Sagerman et al. noted that there is a wide variation between the sigmoid notch inclination and ulnar seat angles. Therefore, articular incongruity could occur following USO in all three Tolat types of sigmoid inclination [10, 11]. Because of articular incongruity, there will be a reduction in the joint contact area, which will lead to an increase in the joint reaction force per unit of contact area. This could then be a contributing factor to the subsequent occurrence of remodelling or OA at the DRUJ. In published reviews, the incidence of DRUJ remodelling or degenerative change after USO varied from 16.7 to 43.3% [3, 5, 21, 22, 25], but these were only radiographic changes without functional impairment (Table 3).

Table 3 Reviews of radiographic bony change in the DRUJ and functional impairment after ulnar shortening osteotomies

As for the asymptomatic bony spur or remodelling noted after USO (Table 3), their follow-up duration after surgery was reported to be 18–60 months. Tatebe et al. reported that most of these bony spurs developed within 18 months postoperatively [5]. In our study, the mean follow-up of the seven patients who developed OA was 83.7 months. This study had a longer follow-up period than those reviewed in Table 3, and our data suggest that our patients have good functional results after a longer period. Wrist function of patients with OA was similar to that of patients without OA, except for the wrist supination angle and grip strength. Therefore, the results of this study concur with previously published papers that the bony changes in the DRUJ after USO might not be indicative of clinical deterioration of wrist function after long-term follow-up.

Ross et al. reported that there is no reverse oblique inclination if cartilage thickness is included in the evaluation [13]. For the sigmoid notch with reverse oblique bony inclination, there would be thinner cartilage toward the proximal part of the sigmoid notch, so that the cartilage inclination would no longer be reverse oblique. Deshmukh et al. reported that USO causes DRUJ articular incongruity and reduction in the area of contact of the DRUJ [11]. The proximal part of the sigmoid notch is the contact area after USO in the reverse oblique inclination. Both the increased pressure and thinner sigmoid cartilage at the proximal contact area would cause the DRUJ to develop OA changes. In our study, 31.8% of patients developed OA changes. In addition, we found changes in the sigmoid inclination angle. Without magnetic resonance imaging (MRI), we were unable to confirm whether these bony inclination changes resulted from proximal layer cartilage wear or from a response to the increased force transmitted through the cartilage. However, our results showed that these bony changes did not cause symptoms.

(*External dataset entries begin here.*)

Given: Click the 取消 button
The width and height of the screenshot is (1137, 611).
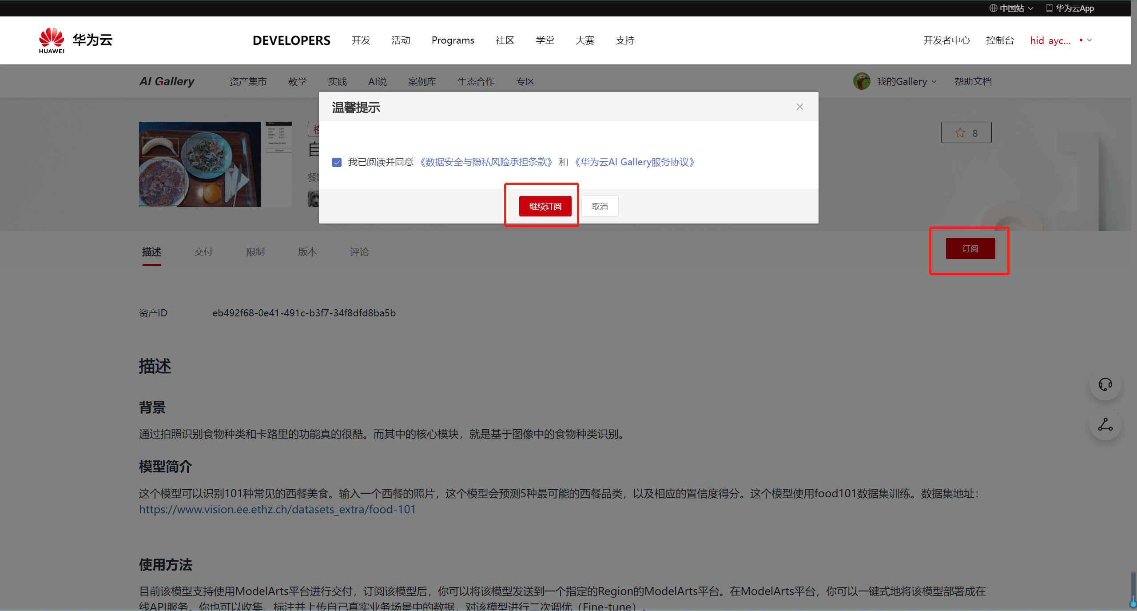Looking at the screenshot, I should 600,207.
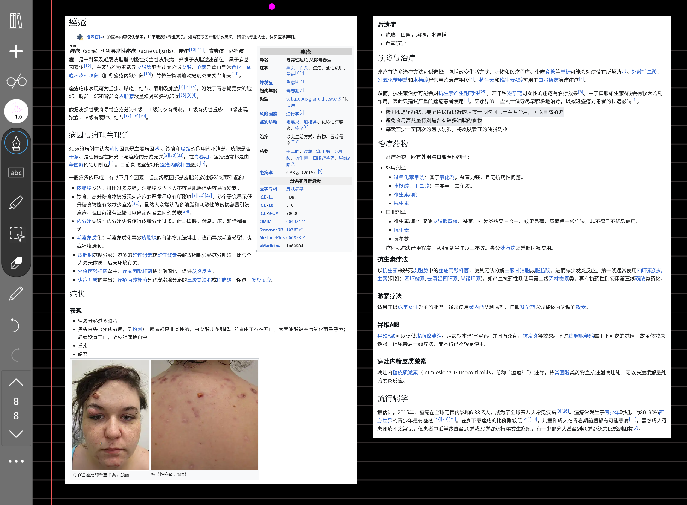Click the 维基百科 link in the disclaimer
Viewport: 687px width, 505px height.
(94, 37)
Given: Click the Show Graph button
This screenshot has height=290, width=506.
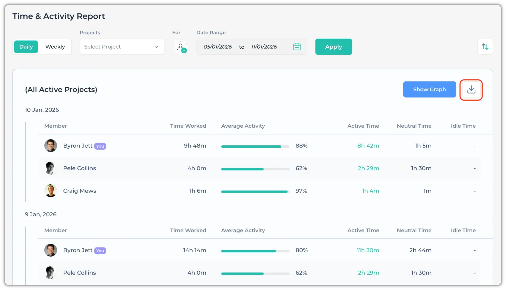Looking at the screenshot, I should [x=429, y=89].
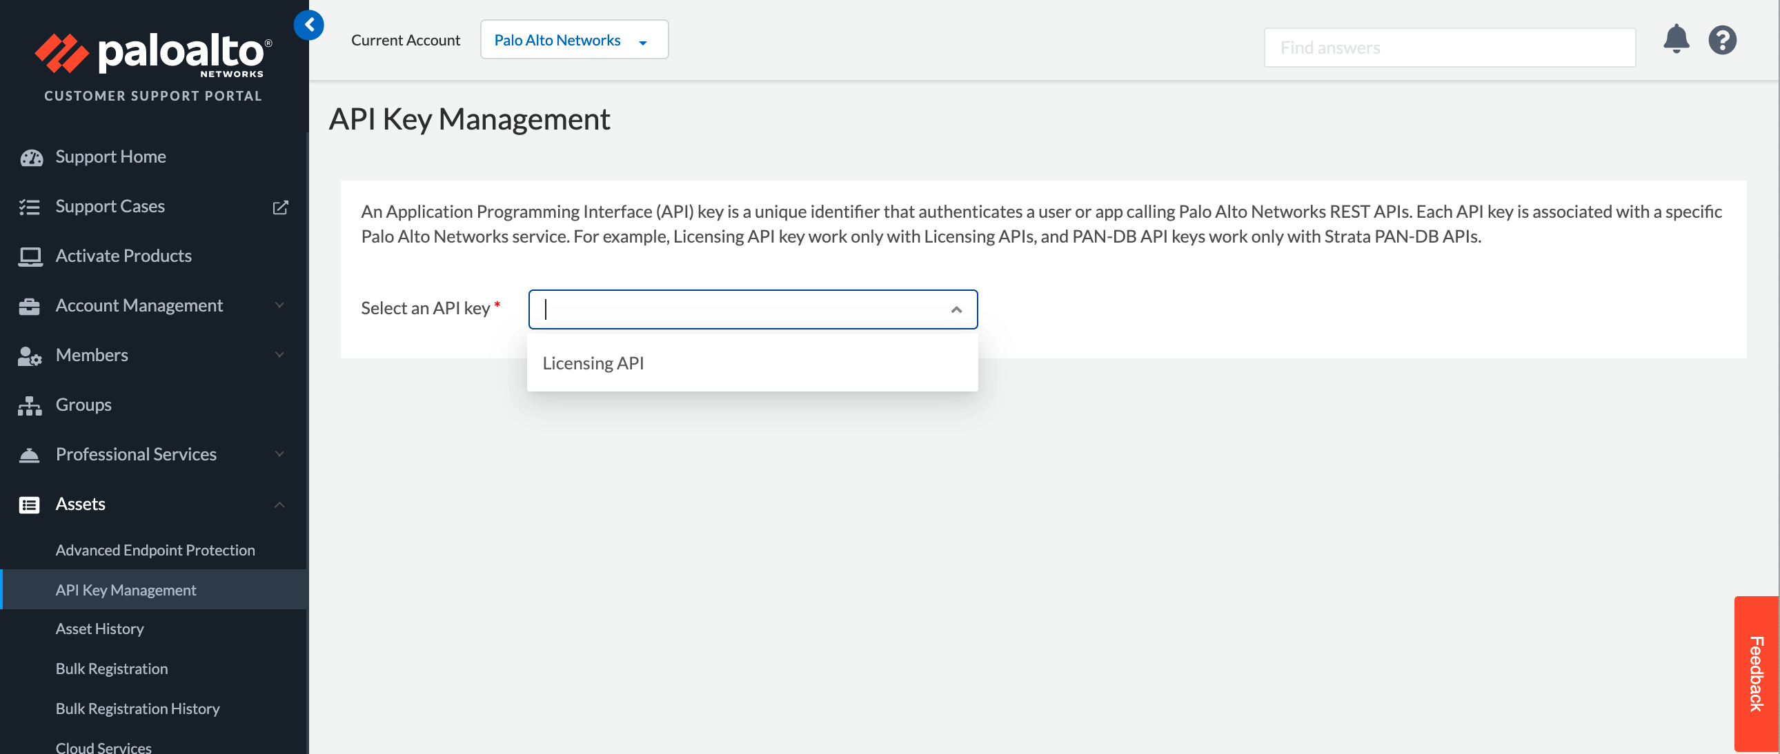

The main limitation of this study is its retrospective nature. The sample size was small, and the results showed a lack of functional differences between those with and without osteoarthritic change. Complete preoperative functional evaluations were unavailable. Because of the retrospective nature of this study, we did not use arthroscopy or other imaging modalities such as MRI or computed tomography that could have provided more information regarding cartilage thickness and changes in bony inclination, which would clarify DRUJ changes [13, 30, 31]. Inter-observer variability could also be a source of bias. It would be interesting to have a longer follow-up to identify if USO influences degeneration of the DRUJ and wrist.

Conclusions

USO is an effective treatment for ulnar impaction syndrome. For patients with reverse oblique sigmoid inclination after USO, we observed that the inclination angle tends to become parallel and one-third of the patients develop OA changes at the DRUJ, but with good long-term functional outcomes. Based on our findings, reverse oblique sigmoid inclination does not seem to be an absolute contraindication for USO. Further comparative studies are needed to evaluate the impact of USO in patients with different inclination angles.